Microchannel fabrication

The microchannels were made on an ultraviolet-grade fused silica wafer using photolithography and wafer bonding as described previously (19). In brief, a wafer (500 μm in thickness) was coated with a thin layer of photoresist, which lithographically defined the microchannel pattern. A 500-nm-deep microchannel pattern was created after CF4 plasma etching. Subsequently, the photoresist layer was removed, and a cover-fused silica wafer (170 μm in thickness) with reservoir holes (drilled by sand blaster) was thermally bonded to the patterned wafer to seal the entire microchannel. The plastic reservoirs were then glued to the hole as inlet and outlet of samples. The width of the microchannel at the detection spot was 2 μm. Each microchannel was coated with 0.5% polyethyleneimine dissolved in detection buffer for 16 hours to prevent protein adsorption on the channel surface before analysis. The fabricated microchannels in this study were all used only once. The microchannel was potentially reusable with appropriate cleaning process including sample cleaning sonication and high-temperature (1000°C) oven incubation, but its efficiency might be affected by repeated use.

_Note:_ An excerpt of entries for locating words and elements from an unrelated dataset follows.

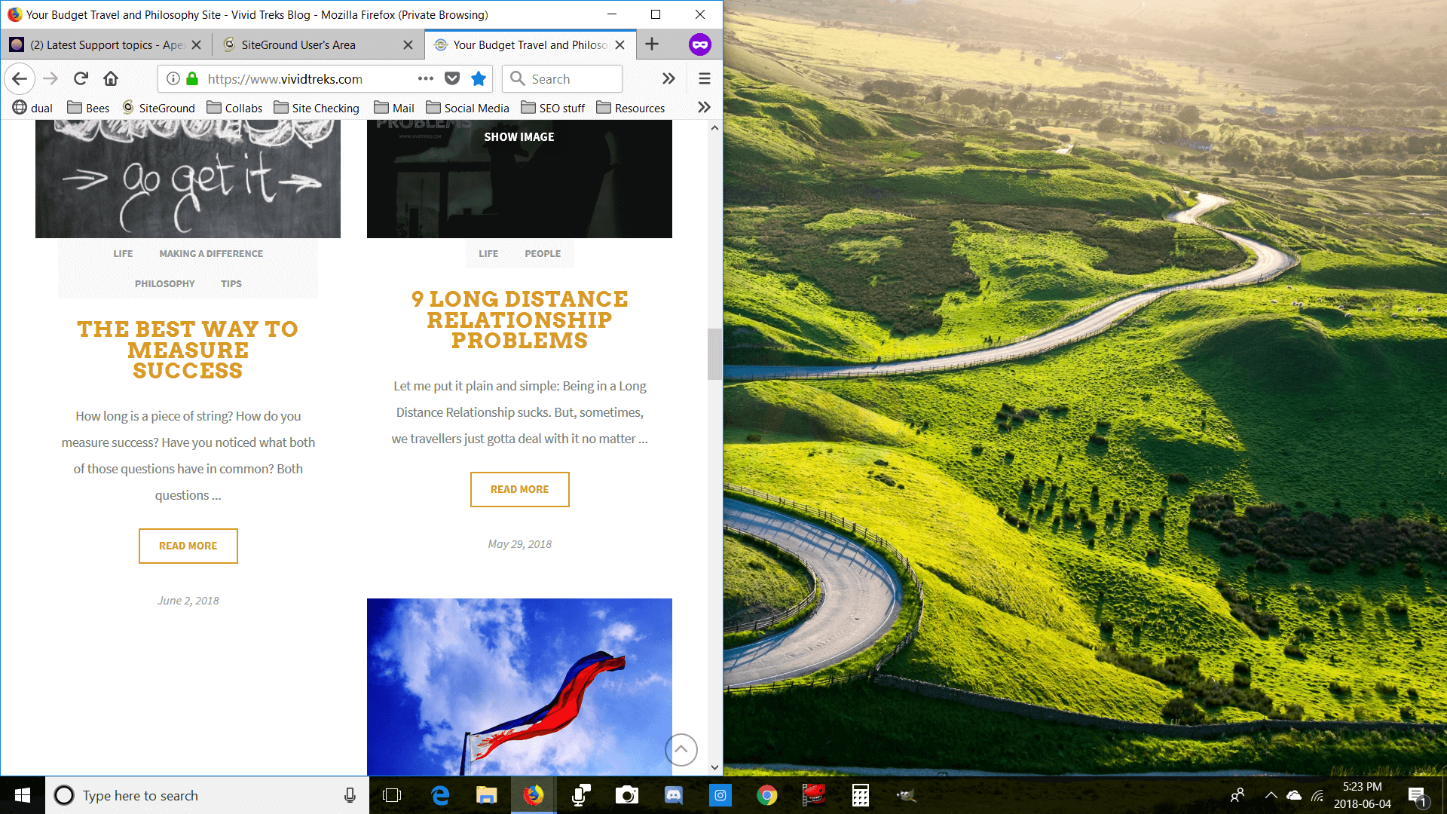
Task: Show more bookmarks chevron
Action: 704,108
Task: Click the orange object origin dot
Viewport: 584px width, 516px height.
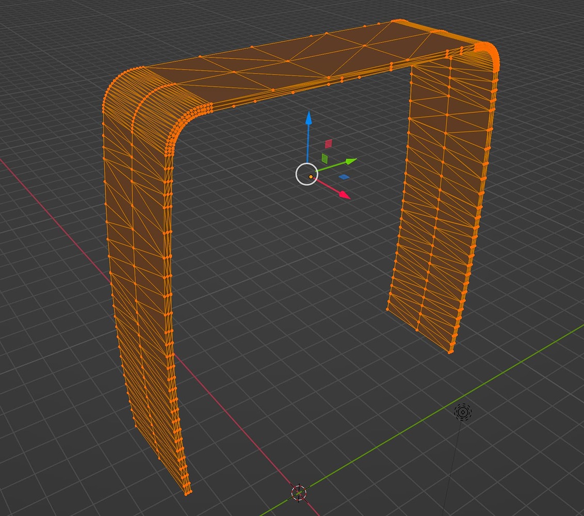Action: (311, 176)
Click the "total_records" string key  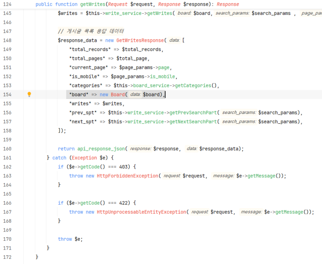tap(90, 49)
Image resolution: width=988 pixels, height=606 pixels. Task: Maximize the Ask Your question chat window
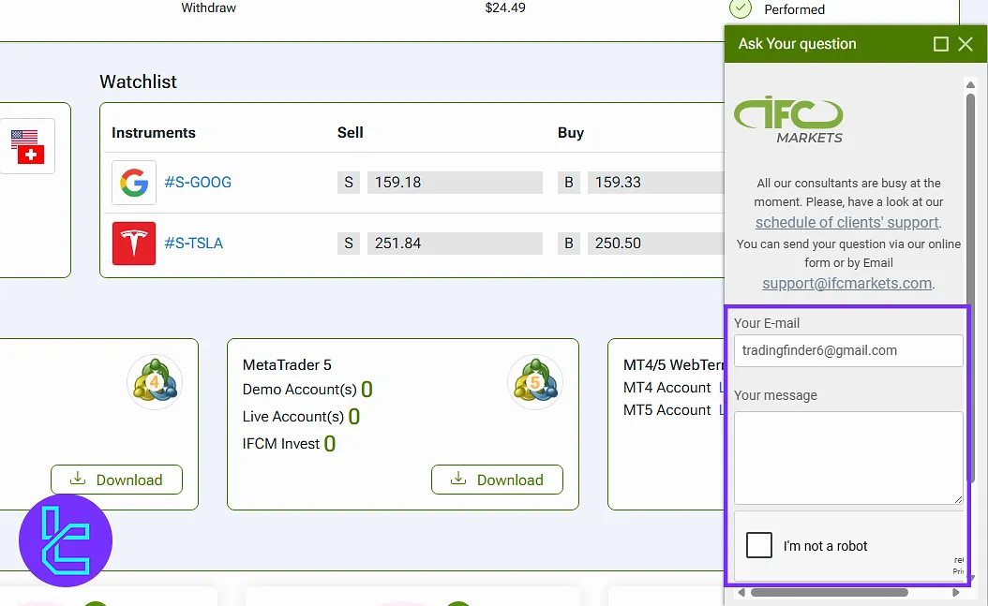pyautogui.click(x=941, y=44)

Detection of individual complexes

The sample lysate was loaded onto the reservoirs of the microchannel, and a 150-V potential was applied to generate electroosmotic flow. The electrical conductivity of the sample solutions was maintained to ensure a constant flow velocity for all detections (22). Before analysis, the sample lysate was allowed to flow through the microchannel for 20 min to ensure that the flow was stable for detection. Three excitation lasers with wavelengths of 405, 488, and 637 nm were focused through a 60× water immersion objective (numerical aperture, 1.20) at the center of the microchannel. As single protein complex passed through the focus spot, time-coincident fluorescent emissions from the components of the complex were detected with a single-molecule spectroscope equipped with three sensitive avalanche photo diodes (Alba, ISS) for observing green (A488 or GFP), red (QD605), and far-red (TOTO3 or A647) photon signals. Specific optical filters (531/40, 605/15, and 685/40) were installed in the system to prevent signal leakage between different fluorophores during detection. Signals from green fluorescence crossed to detectors for red and far-red fluorescence had not been observed (fig. S15A). Far-red fluorescence also did not leak signals to detectors for green and red fluorescence (fig. S15B), and red fluorescence also has no obvious leakage to other detectors (fig. S15C). For sample detection, three sets of photon burst data were analyzed for quantification of target signaling complexes. Nonspecific interaction between target proteins and normal IgG in each set of experiments served as control of the specificity of mMAPS detection.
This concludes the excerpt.